Palindromic Sequence-Targeted (PST) PCR, Version 2: An Advanced Method for High-Throughput Targeted Gene Characterization and Transposon Display

Ruslan Kalendar; Alexandr V Shustov; Alan H Schulman

doi:10.3389/fpls.2021.691940

Palindromic Sequence-Targeted (PST) PCR, Version 2: An Advanced Method for High-Throughput Targeted Gene Characterization and Transposon Display

Front Plant Sci. 2021 Jun 22:12:691940. doi: 10.3389/fpls.2021.691940. eCollection 2021.

Authors

Ruslan Kalendar^{1

2}, Alexandr V Shustov³, Alan H Schulman^{2

4}

Affiliations

¹ National Laboratory Astana, Nazarbayev University, Nur-Sultan, Kazakhstan.
² Viikki Plant Science Centre, HiLIFE Institute of Biotechnology, University of Helsinki, Helsinki, Finland.
³ National Center for Biotechnology, Nur-Sultan, Kazakhstan.
⁴ Natural Resources Institute Finland (Luke), Helsinki, Finland.

Abstract

Genome walking (GW), a strategy for capturing previously unsequenced DNA fragments that are in proximity to a known sequence tag, is currently predominantly based on PCR. Recently developed PCR-based methods allow for combining of sequence-specific primers with designed capturing primers capable of annealing to unknown DNA targets, thereby offering the rapidity and effectiveness of PCR. This study presents a methodological improvement to the previously described GW technique known as palindromic sequence-targeted PCR (PST-PCR).

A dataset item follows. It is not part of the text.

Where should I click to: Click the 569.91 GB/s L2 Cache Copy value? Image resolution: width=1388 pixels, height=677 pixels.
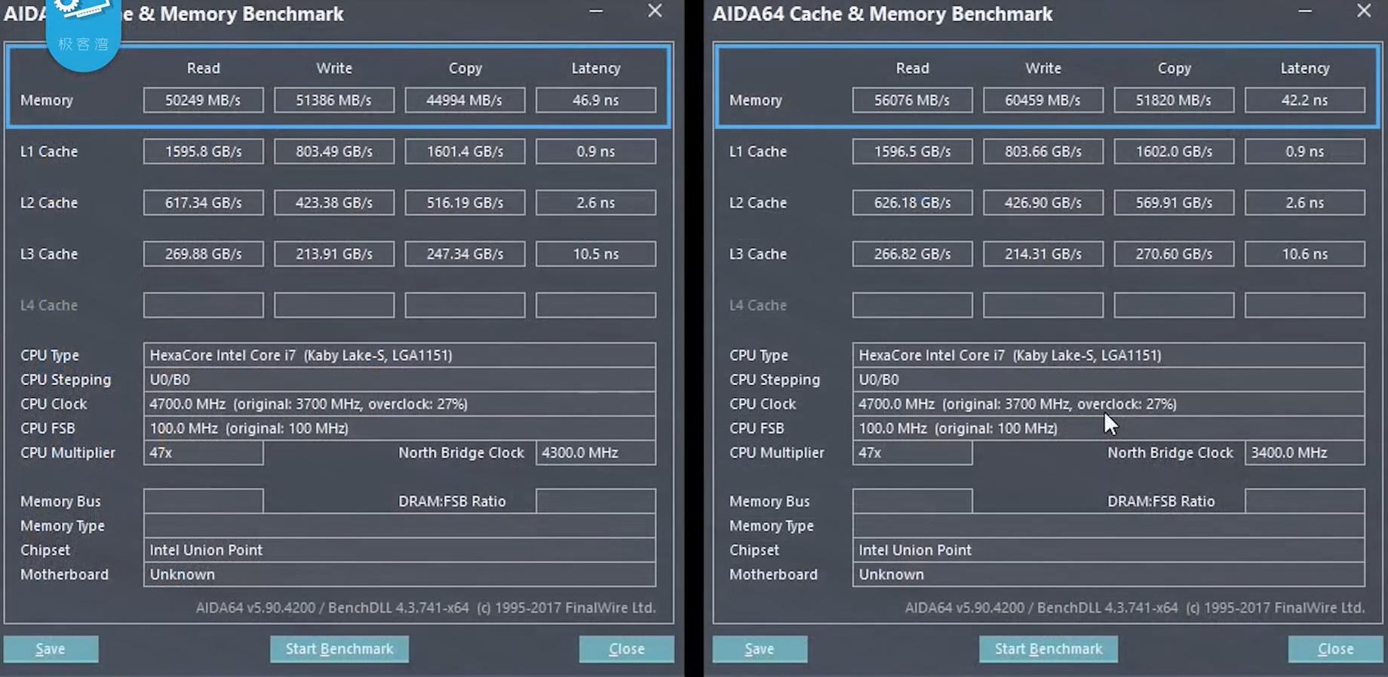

Like PST-PCR, this new method (called PST-PCR v.2) relies on targeting of capturing primers to palindromic sequences arbitrarily present in natural DNA templates. PST-PCR v.2 consists of two rounds of PCR. The first round uses a combination of one sequence-specific primer with one capturing (PST) primer. The second round uses a combination of a single (preferred) or two universal primers; one anneals to a 5' tail attached to the sequence-specific primer and the other anneals to a different 5' tail attached to the PST primer. The key advantage of PST-PCR v.2 is the convenience of using a single universal primer with invariable sequences in GW processes involving various templates. The entire procedure takes approximately 2-3 h to produce the amplified PCR fragment, which contains a portion of a template flanked by the sequence-specific and capturing primers. PST-PCR v.2 is highly suitable for simultaneous work with multiple samples. For this reason, PST-PCR v.2 can be applied beyond the classical task of GW for studies in population genetics, in which PST-PCR v.2 is a preferred alternative to amplified fragment length polymorphism (AFLP) or next-generation sequencing. Furthermore, the conditions for PST-PCR v.2 are easier to optimize, as only one sequence-specific primer is used. This reduces non-specific random amplified polymorphic DNA (RAPD)-like amplification and formation of non-templated amplification. Importantly, akin to the previous version, PST-PCR v.2 is not sensitive to template DNA sequence complexity or quality. This study illustrates the utility of PST-PCR v.2 for transposon display (TD), which is a method to characterize inter- or intra-specific variability related to transposon integration sites. The Ac transposon sequence in the maize (Zea mays) genome was used as a sequence tag during the TD procedure to characterize the Ac integration sites.

Keywords: amplified fragment length polymorphism (AFLP); biodiversity; genome walking; palindrome; restriction site; transposable elements (TE); transposon display (TD).